Despite making up only 2% of the US population, men who have sex with men (MSM) accounted for 67% of new HIV infections in 2014, and incidence rates among adolescent MSM are alarmingly high in some areas. One potential barrier to the effectiveness of biomedical HIV prevention interventions among MSM is the physiologic efficiency of HIV transmission across the rectal mucosa, where approximately 70% of infections are thought to occur among MSM, as compared to vaginal or penile transmission. However, the majority of HIV mucosal transmission research has concentrated on vaginal transmission in women and non-human primates, which is then extrapolated and applied to understanding the mechanisms of rectal transmission among MSM. The rectal mucosa, with its single layer of columnar epithelium, is theoretically more prone to mechanical trauma during sexual intercourse than the vagina or penis, and exposure to semen during coitus causes a pro- inflammatory cascade in the female genital tract that may have similar effects in the rectum. In our preliminary data with 41 adult HIV-negative MSM aged 18-45, we show a distinct innate and adaptive pro-inflammatory immune response to condomless receptive anal intercourse (CRAI) in the rectal mucosa, and that the diversity and composition of the rectal mucosal microbiota differ between adult MSM who engage in CRAI versus men who do not engage in anal intercourse (AI) with MSM engaging in CRAI being enriched for the family Prevotellaceae. In this application, we propose to expand our previous studies to examine how factors such as age and episodic, frequent, consensual sexual activity can influence rectal transmission, and to determine whether the mucosal inflammation associated with CRAI leads to delayed mucosal healing after injury.

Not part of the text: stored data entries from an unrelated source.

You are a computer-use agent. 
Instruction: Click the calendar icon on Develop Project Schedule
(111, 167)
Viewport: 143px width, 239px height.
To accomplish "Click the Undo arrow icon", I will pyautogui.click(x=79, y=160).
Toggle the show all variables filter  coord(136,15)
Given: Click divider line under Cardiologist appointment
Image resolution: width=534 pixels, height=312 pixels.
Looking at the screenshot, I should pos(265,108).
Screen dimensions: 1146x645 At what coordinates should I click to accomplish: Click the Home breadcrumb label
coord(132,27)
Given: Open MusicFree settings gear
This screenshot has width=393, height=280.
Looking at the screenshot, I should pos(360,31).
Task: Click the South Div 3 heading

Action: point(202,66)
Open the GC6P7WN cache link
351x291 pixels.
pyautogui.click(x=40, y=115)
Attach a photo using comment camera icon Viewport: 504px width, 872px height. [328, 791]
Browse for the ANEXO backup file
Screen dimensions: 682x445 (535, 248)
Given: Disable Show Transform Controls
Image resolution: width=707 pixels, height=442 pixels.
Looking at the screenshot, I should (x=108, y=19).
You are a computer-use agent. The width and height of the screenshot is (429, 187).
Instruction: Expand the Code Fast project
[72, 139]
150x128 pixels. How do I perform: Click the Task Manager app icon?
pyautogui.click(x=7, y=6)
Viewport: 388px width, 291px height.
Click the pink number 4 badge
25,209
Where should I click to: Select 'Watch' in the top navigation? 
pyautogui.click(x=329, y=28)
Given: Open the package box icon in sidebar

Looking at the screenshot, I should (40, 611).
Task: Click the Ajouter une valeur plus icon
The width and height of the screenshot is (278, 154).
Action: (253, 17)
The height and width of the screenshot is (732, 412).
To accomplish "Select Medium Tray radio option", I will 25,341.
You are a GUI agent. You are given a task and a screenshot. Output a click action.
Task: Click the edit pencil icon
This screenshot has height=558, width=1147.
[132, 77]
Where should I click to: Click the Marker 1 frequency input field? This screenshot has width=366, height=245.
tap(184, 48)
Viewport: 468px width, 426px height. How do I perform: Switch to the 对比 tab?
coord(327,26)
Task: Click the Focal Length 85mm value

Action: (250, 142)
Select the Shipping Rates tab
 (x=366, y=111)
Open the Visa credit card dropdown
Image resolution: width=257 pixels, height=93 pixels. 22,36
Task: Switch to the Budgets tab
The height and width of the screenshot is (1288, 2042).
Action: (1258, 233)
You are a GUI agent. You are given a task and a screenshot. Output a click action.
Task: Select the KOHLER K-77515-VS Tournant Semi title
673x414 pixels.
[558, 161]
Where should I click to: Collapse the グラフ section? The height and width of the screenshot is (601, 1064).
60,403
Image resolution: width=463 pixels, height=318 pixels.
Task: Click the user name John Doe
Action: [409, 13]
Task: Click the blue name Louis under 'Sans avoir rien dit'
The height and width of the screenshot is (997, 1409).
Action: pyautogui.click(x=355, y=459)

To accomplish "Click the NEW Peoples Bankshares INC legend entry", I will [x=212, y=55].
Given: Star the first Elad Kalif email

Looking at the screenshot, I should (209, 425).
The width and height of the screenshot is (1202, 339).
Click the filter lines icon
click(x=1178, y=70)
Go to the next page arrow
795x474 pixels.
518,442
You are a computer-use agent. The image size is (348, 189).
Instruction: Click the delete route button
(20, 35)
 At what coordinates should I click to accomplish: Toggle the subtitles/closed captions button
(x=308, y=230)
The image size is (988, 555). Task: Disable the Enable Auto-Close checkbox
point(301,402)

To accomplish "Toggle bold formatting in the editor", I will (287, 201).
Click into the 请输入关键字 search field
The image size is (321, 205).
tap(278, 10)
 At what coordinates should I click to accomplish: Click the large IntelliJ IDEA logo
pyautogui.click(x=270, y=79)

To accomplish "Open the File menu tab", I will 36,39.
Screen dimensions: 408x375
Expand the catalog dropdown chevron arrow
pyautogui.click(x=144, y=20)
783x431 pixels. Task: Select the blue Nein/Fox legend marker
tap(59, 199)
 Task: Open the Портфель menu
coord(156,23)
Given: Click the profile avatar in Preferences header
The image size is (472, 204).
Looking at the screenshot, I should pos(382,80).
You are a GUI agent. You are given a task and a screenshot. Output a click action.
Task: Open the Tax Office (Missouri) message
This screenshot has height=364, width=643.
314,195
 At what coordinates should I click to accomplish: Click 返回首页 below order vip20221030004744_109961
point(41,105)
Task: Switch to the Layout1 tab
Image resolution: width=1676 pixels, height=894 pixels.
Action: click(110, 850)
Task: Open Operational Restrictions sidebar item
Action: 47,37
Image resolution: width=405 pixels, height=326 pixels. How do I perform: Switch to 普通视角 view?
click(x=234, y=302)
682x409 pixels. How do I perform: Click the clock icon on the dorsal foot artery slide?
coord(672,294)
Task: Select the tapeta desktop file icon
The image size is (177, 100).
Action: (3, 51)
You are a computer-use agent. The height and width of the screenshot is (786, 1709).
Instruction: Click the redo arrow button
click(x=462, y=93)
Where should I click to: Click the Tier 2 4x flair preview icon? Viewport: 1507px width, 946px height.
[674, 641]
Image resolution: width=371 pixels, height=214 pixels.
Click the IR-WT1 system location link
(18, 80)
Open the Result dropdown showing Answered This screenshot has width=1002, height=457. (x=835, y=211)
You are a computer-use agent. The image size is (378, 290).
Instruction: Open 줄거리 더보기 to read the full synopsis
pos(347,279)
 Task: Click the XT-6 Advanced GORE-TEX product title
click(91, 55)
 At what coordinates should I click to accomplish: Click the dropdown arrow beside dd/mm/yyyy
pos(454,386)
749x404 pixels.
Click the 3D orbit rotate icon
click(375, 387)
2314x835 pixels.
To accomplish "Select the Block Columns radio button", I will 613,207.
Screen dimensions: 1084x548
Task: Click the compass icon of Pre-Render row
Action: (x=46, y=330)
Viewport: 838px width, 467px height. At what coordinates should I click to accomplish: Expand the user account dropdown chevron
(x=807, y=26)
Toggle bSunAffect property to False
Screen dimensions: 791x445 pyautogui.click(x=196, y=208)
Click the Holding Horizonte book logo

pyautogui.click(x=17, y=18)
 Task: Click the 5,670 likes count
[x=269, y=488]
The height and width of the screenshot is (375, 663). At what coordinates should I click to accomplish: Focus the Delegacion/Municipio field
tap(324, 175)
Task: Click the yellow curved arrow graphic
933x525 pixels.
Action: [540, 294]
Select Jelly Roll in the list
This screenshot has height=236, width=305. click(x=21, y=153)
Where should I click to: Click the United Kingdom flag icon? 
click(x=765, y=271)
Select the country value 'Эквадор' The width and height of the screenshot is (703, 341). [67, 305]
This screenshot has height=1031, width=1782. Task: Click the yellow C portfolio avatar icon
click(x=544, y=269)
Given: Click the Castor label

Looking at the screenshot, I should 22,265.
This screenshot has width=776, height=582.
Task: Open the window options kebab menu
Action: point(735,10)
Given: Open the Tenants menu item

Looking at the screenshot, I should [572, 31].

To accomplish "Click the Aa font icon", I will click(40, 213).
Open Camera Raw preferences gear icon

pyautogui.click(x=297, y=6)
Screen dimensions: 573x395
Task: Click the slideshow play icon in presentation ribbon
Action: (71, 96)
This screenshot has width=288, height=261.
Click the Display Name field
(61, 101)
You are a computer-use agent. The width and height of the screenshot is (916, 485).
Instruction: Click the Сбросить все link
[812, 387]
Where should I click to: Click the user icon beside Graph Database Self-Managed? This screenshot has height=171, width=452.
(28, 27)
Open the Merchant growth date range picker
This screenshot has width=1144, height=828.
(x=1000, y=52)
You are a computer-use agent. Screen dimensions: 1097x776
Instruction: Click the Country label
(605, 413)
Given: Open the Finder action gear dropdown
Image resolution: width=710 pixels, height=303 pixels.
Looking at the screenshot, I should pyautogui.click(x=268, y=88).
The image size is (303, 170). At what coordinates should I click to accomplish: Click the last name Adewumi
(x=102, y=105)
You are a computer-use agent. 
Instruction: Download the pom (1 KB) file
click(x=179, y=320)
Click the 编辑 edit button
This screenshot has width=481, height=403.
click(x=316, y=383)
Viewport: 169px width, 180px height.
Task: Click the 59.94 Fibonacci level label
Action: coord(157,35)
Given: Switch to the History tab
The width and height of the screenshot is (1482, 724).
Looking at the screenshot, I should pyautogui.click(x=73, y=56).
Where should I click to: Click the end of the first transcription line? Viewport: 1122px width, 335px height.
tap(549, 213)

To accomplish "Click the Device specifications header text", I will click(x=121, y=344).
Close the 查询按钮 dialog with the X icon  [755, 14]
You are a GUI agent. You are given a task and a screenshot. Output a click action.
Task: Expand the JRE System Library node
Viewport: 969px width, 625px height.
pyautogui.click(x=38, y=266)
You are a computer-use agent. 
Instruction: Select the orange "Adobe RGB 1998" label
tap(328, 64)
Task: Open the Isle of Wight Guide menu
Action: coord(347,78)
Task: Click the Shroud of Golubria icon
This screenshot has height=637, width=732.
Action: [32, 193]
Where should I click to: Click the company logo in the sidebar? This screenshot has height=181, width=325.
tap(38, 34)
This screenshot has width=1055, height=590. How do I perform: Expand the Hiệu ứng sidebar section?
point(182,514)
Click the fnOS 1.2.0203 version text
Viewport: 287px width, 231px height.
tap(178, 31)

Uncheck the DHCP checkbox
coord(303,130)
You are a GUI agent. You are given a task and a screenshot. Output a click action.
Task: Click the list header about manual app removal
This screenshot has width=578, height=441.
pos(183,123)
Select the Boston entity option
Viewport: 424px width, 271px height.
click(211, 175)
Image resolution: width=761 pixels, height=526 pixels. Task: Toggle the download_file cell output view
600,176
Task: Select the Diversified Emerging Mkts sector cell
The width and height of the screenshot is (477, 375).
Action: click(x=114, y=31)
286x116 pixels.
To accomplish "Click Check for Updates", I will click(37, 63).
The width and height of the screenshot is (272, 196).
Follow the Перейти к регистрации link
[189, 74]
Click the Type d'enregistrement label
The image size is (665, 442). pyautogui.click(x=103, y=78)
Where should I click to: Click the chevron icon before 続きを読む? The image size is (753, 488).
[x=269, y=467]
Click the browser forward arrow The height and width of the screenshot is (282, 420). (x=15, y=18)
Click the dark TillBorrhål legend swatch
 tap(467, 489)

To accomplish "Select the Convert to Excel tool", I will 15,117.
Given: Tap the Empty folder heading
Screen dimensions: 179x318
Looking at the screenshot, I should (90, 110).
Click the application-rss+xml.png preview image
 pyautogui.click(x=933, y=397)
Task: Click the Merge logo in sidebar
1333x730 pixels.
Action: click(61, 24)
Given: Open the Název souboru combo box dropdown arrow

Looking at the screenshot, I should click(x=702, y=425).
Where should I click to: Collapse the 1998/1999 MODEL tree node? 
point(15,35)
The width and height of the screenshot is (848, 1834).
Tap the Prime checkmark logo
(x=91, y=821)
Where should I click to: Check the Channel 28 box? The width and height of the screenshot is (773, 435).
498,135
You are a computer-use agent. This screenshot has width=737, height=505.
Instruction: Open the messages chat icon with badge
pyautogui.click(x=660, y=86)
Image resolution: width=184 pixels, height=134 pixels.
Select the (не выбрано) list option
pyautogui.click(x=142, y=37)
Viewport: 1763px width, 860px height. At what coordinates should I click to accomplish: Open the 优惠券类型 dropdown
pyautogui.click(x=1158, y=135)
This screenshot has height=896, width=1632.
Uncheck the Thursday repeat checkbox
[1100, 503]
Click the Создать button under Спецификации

In Aim 1, we will compare the rectal mucosal immune milieu between adolescent MSM with recent anal sex debut, adult MSM who have engaged in CRAI for > 5 years, and men who do not engage in AI with state of the art flow cytometry, RNA-Seq, and microbiota sequencing assays and examine the ex vivo impact on HIV susceptibility with rectal explant challenge experiments.
In Aim 2, we will tease out the effects of rectal mucosal trauma due to episodic anal intercourse with and without semen exposure in a cohort of adult MSM engaging in CRAI. Finally, in aim 3, we will examine whether adult MSM who engage in CRAI exhibit delayed rectal mucosal healing after experimentally induced injury with rectal biopsy during high resolution anoscopy with follow-up digital imaging. We will build upon our successful translational mucosal immunology program with a highly successful clinical research and retention infrastructure that was designed to understand factors that may influence rectal transmission among MSM. A better understanding of rectal HIV transmission among MSM will contribute valuable information to the development of biomedical HIV prevention interventions, including an HIV vaccine.
Men who have sex with men are the group at highest risk of HIV infection, and most infections occur due to exposure to the rectal mucosa. In this proposal, we will examine the effects of age and condomless receptive anal intercourse on the mucosal immune milieu of the rectum. A better understanding of rectal HIV transmission among MSM will lead to the development of improved biomedical prevention interventions.